The Xavier Musketeers have lost the winningest coach in program history as the Louisville Cardinals agreed to terms with Chris Mack to become their next head basketball coach.

Louisville officially announced the news on Wednesday.

Mack agreed to a seven-year deal worth roughly $4 million per season, reported ESPN's Jeff Goodman on Tuesday.

The idea Mack would leave Xavier for Louisville following the 2017-18 campaign is not new. Jeff Greer of the Louisville Courier Journal reported he scheduled a meeting with Louisville to discuss becoming its head coach after the Cardinals and Musketeers' seasons ended.

Greer noted "Mack has long been considered the top coach on Louisville's list" and pointed to the fact the coach's wife, Christi, went to high school in the Louisville area.

The consistent success he established in his nine seasons at Xavier put him on the Cardinals' radar.

He led the Musketeers to the NCAA tournament eight times, accumulating a 215-97 record. His teams finished with fewer than 20 wins just once (2012-13), and he captured two Atlantic 10 regular-season championships and a Big East regular-season championship during his tenure.

Mack also found postseason success with three Sweet 16 appearances and one Elite Eight showing at Xavier, although he failed to parlay the first No. 1 seed in school history into anything more than a second-round exit at the hands of Florida State in 2018.

Mack will be looking to do more than just replicate his on-court success from Xavier at Louisville, considering the program has been under the spotlight for the wrong reasons in recent years and could use some positive headlines.

The school fired Rick Pitino in October because of his alleged role in the FBI's ongoing investigation into corruption and bribery in college basketball. Louisville was also forced to vacate its 2013 national championship as well as every other win from the 2011 through 2015 academic years because ineligible student-athletes played for them.

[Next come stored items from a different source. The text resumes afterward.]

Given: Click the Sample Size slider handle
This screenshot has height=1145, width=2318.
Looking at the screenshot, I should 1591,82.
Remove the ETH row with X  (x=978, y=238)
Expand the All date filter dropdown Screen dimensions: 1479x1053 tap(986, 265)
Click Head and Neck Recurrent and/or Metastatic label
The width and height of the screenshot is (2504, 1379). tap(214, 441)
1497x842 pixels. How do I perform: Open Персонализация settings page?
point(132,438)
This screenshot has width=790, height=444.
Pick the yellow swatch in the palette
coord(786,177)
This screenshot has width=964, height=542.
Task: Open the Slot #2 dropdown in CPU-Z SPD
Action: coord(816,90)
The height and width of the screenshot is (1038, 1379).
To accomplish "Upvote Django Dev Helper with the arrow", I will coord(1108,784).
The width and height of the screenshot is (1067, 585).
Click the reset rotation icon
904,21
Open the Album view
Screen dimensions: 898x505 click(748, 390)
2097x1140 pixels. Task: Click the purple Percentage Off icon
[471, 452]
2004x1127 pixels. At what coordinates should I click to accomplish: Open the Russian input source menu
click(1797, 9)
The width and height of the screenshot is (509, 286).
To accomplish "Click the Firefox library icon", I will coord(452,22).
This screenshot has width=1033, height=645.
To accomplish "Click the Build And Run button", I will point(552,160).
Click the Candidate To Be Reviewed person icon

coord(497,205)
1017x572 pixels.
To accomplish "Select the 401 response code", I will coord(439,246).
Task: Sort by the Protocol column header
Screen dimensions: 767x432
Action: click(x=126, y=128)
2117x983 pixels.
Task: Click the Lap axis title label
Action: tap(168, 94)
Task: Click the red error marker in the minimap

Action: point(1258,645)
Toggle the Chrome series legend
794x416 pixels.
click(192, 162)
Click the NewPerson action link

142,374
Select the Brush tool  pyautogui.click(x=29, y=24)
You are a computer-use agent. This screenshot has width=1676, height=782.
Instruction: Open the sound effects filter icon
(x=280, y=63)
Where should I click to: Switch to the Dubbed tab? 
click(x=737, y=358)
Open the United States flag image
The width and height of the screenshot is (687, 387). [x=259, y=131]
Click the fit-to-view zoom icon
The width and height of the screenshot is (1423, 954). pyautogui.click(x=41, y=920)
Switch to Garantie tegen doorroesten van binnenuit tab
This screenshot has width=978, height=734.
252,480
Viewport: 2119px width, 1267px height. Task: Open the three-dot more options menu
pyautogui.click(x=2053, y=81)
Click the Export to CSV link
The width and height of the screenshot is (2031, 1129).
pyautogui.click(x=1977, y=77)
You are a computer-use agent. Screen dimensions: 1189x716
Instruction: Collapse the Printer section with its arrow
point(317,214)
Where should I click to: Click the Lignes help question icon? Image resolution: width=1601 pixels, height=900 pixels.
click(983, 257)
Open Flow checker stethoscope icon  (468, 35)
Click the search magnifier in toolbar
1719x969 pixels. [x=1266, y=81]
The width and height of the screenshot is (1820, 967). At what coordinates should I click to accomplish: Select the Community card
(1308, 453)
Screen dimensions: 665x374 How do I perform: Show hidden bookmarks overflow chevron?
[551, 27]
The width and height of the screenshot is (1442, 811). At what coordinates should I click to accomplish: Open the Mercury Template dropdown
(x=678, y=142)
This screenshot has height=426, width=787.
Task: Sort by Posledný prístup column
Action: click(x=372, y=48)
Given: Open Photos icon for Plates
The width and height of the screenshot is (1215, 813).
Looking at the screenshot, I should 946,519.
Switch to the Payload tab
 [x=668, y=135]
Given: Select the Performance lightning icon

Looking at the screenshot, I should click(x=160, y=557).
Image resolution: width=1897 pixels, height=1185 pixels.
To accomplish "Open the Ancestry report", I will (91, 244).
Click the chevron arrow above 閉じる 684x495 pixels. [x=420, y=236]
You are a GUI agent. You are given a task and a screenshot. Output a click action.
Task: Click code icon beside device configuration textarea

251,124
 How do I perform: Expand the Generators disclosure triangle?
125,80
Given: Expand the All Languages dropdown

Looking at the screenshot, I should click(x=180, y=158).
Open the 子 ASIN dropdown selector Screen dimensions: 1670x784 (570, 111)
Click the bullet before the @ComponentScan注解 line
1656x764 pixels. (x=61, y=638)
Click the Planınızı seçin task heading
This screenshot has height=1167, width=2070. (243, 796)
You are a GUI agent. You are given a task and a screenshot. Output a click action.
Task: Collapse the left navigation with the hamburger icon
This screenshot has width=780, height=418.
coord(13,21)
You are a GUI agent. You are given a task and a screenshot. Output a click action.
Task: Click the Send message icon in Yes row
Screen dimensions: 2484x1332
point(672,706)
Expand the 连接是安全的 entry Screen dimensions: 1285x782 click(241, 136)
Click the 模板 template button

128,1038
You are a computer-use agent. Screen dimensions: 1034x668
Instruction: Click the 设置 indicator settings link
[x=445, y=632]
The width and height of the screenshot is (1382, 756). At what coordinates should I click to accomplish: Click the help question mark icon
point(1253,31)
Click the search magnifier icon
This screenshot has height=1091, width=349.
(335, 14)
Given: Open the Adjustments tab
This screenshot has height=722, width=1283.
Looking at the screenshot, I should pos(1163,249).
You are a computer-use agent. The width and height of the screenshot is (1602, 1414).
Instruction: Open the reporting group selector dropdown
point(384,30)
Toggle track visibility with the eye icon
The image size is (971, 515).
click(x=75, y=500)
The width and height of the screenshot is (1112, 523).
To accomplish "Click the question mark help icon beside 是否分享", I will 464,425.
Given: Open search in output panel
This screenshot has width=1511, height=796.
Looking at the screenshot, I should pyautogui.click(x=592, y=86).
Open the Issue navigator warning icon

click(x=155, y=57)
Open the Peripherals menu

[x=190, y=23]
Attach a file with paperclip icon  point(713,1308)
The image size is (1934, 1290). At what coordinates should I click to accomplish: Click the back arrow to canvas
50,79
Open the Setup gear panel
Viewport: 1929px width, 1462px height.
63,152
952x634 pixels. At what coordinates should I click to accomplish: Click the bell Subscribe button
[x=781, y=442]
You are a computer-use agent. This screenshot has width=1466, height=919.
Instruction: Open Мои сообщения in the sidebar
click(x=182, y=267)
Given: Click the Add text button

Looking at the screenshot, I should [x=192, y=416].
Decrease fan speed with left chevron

The NCAA issued a ruling in June 2017 that Pitino did not monitor activities when "a former Louisville director of basketball operations acted unethically when he committed serious violations by arranging striptease dances and sex acts for prospects, student-athletes and others."

Interim coach David Padgett led the Cardinals to a 22-14 record and NIT appearance in 2017-18, which was not good enough to compel the school to keep him as a full-time coach.

Mack will tasked with navigating the aftermath of the scandals at Louisville and once again establishing it as a basketball powerhouse in the ACC.